The Midnight Engine – iPhone

So I’ve taken, to porting The Midnight Engine to the iPhone. This is a task that I started 3 years ago. But as many of you loyally Midnight followers will know, time is not a friend to my projects.

I have been playing with getting the engine up and running under AirPlay SDK as this will hopefully give me a little more scope. It kinda goes against my normal philosophy with development, in that an engine must offer just the right amount of assistance to your project but not bog you down with far too many features that you don’t need nor want. There are reasons to consider AirPlay which I won’t go into here, but one of the advantages is that it allows me to keep development in C/C++ which is how TME was written. This is a bonus as I can just port the engine without having to rewrite – well that was the theory.

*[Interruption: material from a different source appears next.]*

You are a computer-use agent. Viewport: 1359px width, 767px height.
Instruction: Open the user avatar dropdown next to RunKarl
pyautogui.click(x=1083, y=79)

First I had to scrap my porting attempt from 3 years ago. A because there were an awful lot of errors, and B because I had no idea where I was at.

Creating a new project under XCode and Airplay, I had some 20,000 errors and warnings – mainly errors. Part of this problem was that the codebase had been written to cross-compile across OS’s. And it used to. Not any longer.

It’s been nearly 5 years since I did any proper work on TME, and things have moved on. The compiler didn’t like my code anymore. New keywords had been reserved. Warnings popped up for things that I’d never had warnings for before. eg. Comparing signed and unsigned variables. The Compiler was having different affects on areas of the code that previously compiled fine. The GNU compiler doesn’t appear to be as happy with namespaces as Visual Studio used to be. (that said I can’t get the old project to compile under VS2010 anymore!)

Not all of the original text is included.